En la época de radiante juventud de Jackson, Vallejo y Boric, todos los problemas del país les parecían fáciles de solucionar. No faltaban remedios, sino convicción para aplicarlos. Todos los demás eran cobardes, mediocres y corruptos. Ellos no. Ellos poseían una belleza de alma y una virtud implacables. Si los dejaban, arreglarían Chile en un santiamén. El neoliberalismo sería devuelto al círculo del infierno de donde salió, y todos viviríamos apaparruchados hasta el final de los días por un Estado tutelar que velaría por nuestras necesidades. Libre, gratuito y de calidad. Y con fronteras abiertas, porque nadie es ilegal. Un nuevo cielo y una nueva tierra.

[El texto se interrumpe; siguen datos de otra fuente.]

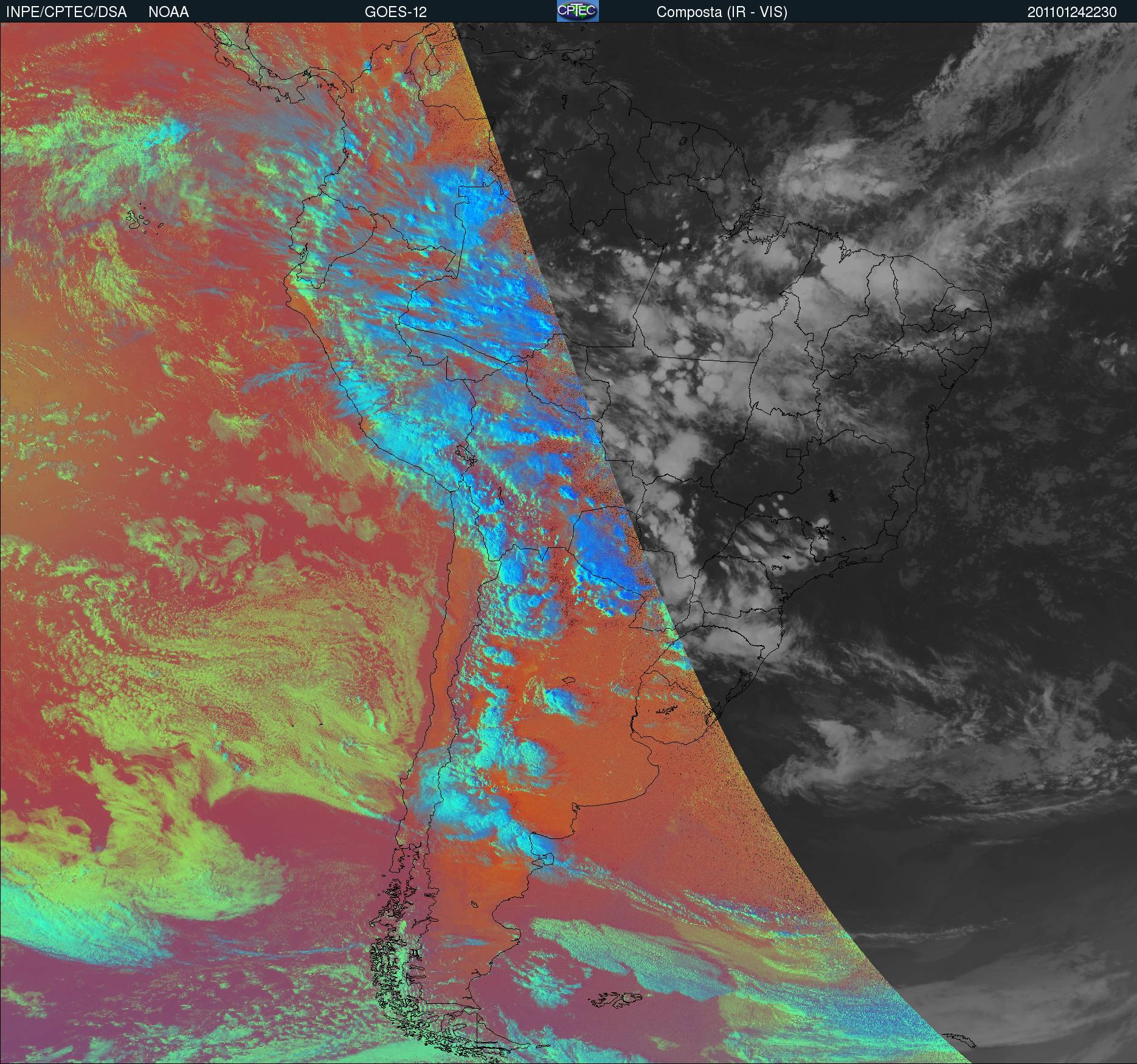This screenshot has height=1064, width=1137.
Task: Click the Federal District rectangle in central Brazil
Action: click(x=793, y=452)
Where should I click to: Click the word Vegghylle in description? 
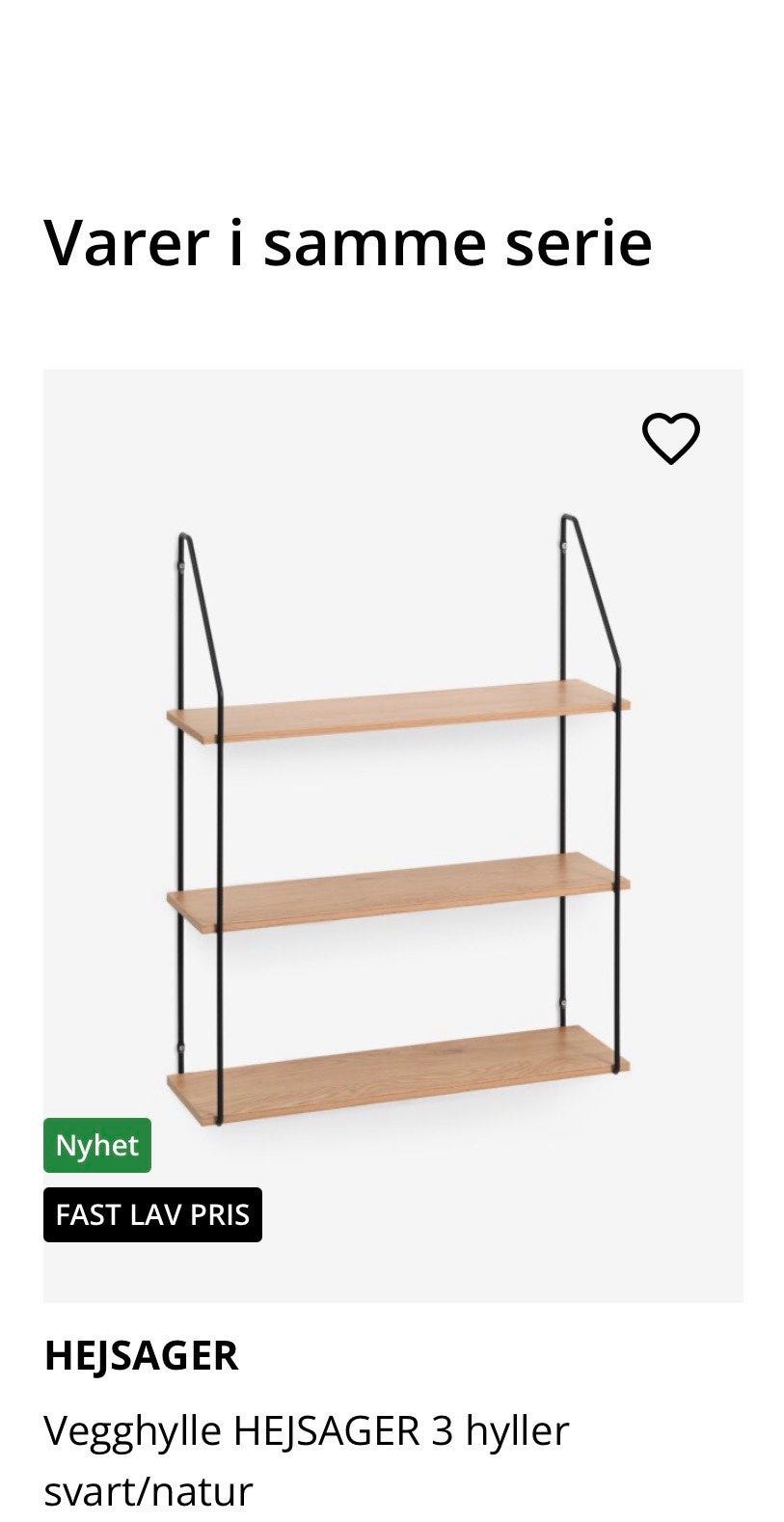[133, 1432]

Cuando el desfile salvaje del Frente Amplio pasó frente a la Concertación, lo que quedaba de ella le agachó patéticamente el moño. Demasiados cuarentones y cincuentones querían un lugarcito, por modesto que fuera, entre los jóvenes bellos y buenos. Se dejaron humillar porque ya no creían en su propio proyecto. Tanta moderación, tanta negociación, tanto tecnócrata, cuando la vida estaba en otra parte. Los 30 años de mayor avance económico y social de la historia de Chile fueron dejados escupir por los herederos de sus gestores.

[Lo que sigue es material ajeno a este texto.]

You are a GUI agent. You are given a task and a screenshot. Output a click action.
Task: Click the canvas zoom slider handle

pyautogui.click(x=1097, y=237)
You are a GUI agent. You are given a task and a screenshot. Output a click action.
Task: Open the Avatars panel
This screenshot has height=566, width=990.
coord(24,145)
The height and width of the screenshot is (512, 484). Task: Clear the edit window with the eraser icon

Fue así que llegamos a octubre de 2019, con los jovencitos radiantes legitimando el violentismo radical, porque era obvio que el viejo mundo tenía que arder tarde o temprano, y preparándose para recibir las llaves de un reino purificado por las llamas. La nueva Constitución, escrita por Loncón, Bassa y Atria, sellaría el traspaso permanente del poder a la izquierda valiente.

Pero del desenfreno total, se pasa rápido al otro extremo. A todos les gusta la libertad de hacer lo que se les venga en gana, hasta que notan que, en ese contexto, los fuertes disponen a gusto de los débiles. La ley de la selva no es entretenida para las gacelas. Guitarra en mano, el gobierno de Gabriel Boric canta ahora en su propio velorio. Su proyecto está destruido, sus balas de plata se mostraron de humo. Porque no sabían casi nada es que creían saberlo todo. La cima de la historia en la que pensaban habitar era, en realidad, la cumbrera del monte “Estúpido”. Nada era fácil, y no bastaba con ofrecer el corazón. Se necesitaba, se necesita, mucha más cabeza.

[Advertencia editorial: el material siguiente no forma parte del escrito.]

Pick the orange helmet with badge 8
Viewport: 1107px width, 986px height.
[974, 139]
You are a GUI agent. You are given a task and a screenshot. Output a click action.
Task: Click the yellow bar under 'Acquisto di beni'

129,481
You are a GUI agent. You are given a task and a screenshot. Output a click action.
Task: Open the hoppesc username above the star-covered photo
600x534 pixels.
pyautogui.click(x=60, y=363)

Ahora el péndulo va terminando su trayectoria del octubrismo al antioctubrismo. Las soluciones fáciles y la prédica de la propia superioridad moral se han trasladado al campo de la nueva derecha, empapada de fantasías regresistas tanto como la nueva izquierda. Y aquí vamos de nuevo: no más medias tintas, no más derechita cobarde, no más mano blanda. Falta una voluntad radiante no más. Un alma y un ariete, pero sobre todo y más que nada, un ariete. Mano dura miéchica. No más diálogos, no más acuerdos, no más. Cara al sol con José Antonio y basta.

Y ahora es la centroderecha, que apenas ha comenzado a hacer política en serio, la que teme, como antes la Concertación. Le toca a ella observar el abismo electoral. Y muchos en sus filas miran con hambre algún lugarcito en la comparsa triunfal.

¿Puede aprender algo la centroderecha, en este momento de duda, de lo que ocurrió al otro lado de la cancha? Es claro que sí. Lo primero es que ningún extremo logra desafiar la realidad y ganar por mucho tiempo. Lo segundo es que más vale aferrarse a diagnósticos e ideas capaces de procesar la realidad. Lo tercero es que la guitarra del poder corta rápido los dedos virginales, por mucha confianza que se tenga el trovador. Siendo esto así, más vale no escuchar cantos de sirena. Después de los saltos pendulares, vendrá de nuevo la política.